■ **WHAT TO DO**
Only one stretch of the data below is wanted: the lines from the one with "Where should I" through the one with "Given: Open the Chelsea squad link", repeated exactly.

[PROVIDED RECORDS]

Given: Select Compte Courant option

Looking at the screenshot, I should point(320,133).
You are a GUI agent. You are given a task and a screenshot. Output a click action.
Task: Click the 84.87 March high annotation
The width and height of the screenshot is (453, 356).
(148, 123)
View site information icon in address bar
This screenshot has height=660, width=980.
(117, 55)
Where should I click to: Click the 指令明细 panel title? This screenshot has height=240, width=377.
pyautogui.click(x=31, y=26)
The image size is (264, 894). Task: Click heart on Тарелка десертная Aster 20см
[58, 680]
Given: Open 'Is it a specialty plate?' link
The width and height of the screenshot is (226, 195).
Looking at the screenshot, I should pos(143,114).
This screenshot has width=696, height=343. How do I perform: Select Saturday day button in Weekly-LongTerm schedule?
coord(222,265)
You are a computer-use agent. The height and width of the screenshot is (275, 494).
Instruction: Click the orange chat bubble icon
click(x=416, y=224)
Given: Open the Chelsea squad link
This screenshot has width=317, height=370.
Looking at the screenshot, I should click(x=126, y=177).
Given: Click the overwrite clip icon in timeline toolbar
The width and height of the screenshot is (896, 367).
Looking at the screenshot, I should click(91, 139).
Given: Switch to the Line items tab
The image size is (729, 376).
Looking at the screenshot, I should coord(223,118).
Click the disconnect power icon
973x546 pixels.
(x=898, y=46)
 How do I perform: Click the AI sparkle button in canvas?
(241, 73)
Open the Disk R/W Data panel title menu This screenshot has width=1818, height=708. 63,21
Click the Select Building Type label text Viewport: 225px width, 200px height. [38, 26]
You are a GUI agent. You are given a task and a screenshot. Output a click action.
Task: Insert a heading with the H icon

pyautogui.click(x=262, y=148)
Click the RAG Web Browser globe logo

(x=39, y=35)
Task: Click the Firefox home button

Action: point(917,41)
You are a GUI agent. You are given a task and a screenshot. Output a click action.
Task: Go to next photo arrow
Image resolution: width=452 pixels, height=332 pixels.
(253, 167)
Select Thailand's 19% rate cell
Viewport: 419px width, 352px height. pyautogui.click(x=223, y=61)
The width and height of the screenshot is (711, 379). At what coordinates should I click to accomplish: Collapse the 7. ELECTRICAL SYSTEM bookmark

[/PROVIDED RECORDS]

■ **SOLUTION FOR THIS TASK**
Where should I click to: Click the 指令明细 panel title? This screenshot has height=240, width=377.
pyautogui.click(x=31, y=26)
The image size is (264, 894). Task: Click heart on Тарелка десертная Aster 20см
[58, 680]
Given: Open 'Is it a specialty plate?' link
The width and height of the screenshot is (226, 195).
Looking at the screenshot, I should pos(143,114).
This screenshot has width=696, height=343. How do I perform: Select Saturday day button in Weekly-LongTerm schedule?
coord(222,265)
You are a computer-use agent. The height and width of the screenshot is (275, 494).
Instruction: Click the orange chat bubble icon
click(x=416, y=224)
Given: Open the Chelsea squad link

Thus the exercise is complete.